BORLOO ! C’est du pipo Les D.I.R.E.N en ont R.A.B de l’environnement Le ministère de l’environnement est parfaitement au courant de la pollution qui hante le marais (ZNIEFF) de Cabourg Varaville chaque année depuis 2005. http://varaville.ifrance.com et http://nativelle.over-blog.com/ Ce même ministère nous le savions était complètement sourd puisque la DIREN de basse Normandie me renvoyait au ministère et que le ministère lui me renvoyait à la DIREN. Après les élections, je me suis dit LA, tout va changé L’ami Borloo est arrivé avec sa dégaine de brave type les poches de son grand manteau remplies de promesses. J’étais presque rassuré Plus tard je suis tombé sur le blog Internet de son comité de soutient regardez les commentaires entre Pier et moi même Nativelle à ces adresses http://varaville.ifrance.com/JBorloo.htm http://varaville.ifrance.com/Borloo.htm Ils m’ont tellement baratiné que j’étais certain que cette fois j’avais gagné, que la ZNIEFF serait épargnée pour les années avenir. Mais voila du pipo, Borloo c’est du pipo.

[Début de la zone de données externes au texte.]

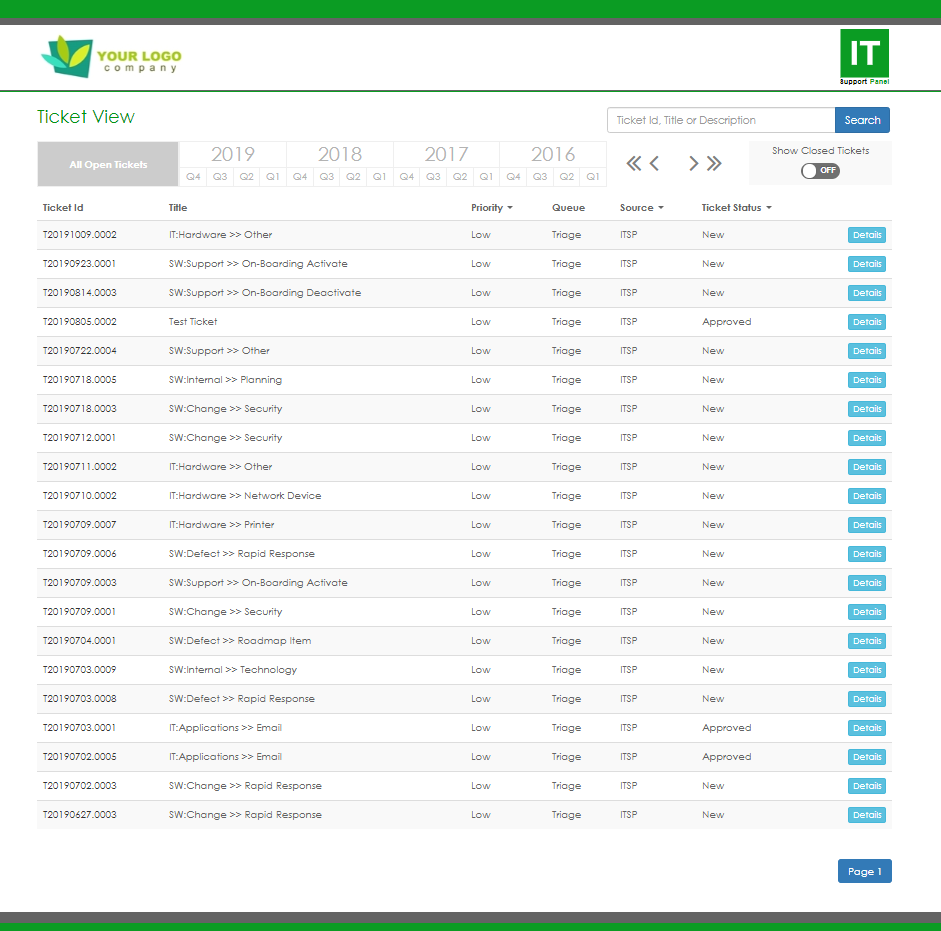
Task: View Details for the Test Ticket row
Action: click(866, 322)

La suite est presque du domaine de l’incroyable. Le ministère continue à s’taire, Borloo un vers à la main en dit toujours trop et ne fait rien, son comité de soutient à fichu le camp et le blog disparu. Et le marais dans tout ça ? Et bien rien. On se retrouve dans la même situation que les années précédentes puisque l’on remet ça en 2008 avec la complicité du préfet Alors messieurs avec votre grenelle de l’environnement et tout le baratin qui va avec, lâchez nous les basquettes. Sarko, Borloo, Kosciusko Avant de faire la leçon aux Américains, chinois, et autres sur l’environnement et les droits de l’homme REGARDEZ CHEZ VOUS bordel. Frottez vous les yeux et réagissez avant que les Français vous prennent pour ce que vous êtes vraiment… Nativelle P Cabourg pnativ@voila.fr

Christophe Delanoe 01/10/2007 14:24

D'accord avec ton analyse. Mais c'est aussi face à un pb global la raison pour laquelle je pousse l'analyse juqu'à comprendre l'inaptitude  de certains à la modération, bien que participant activement aux "décisions"!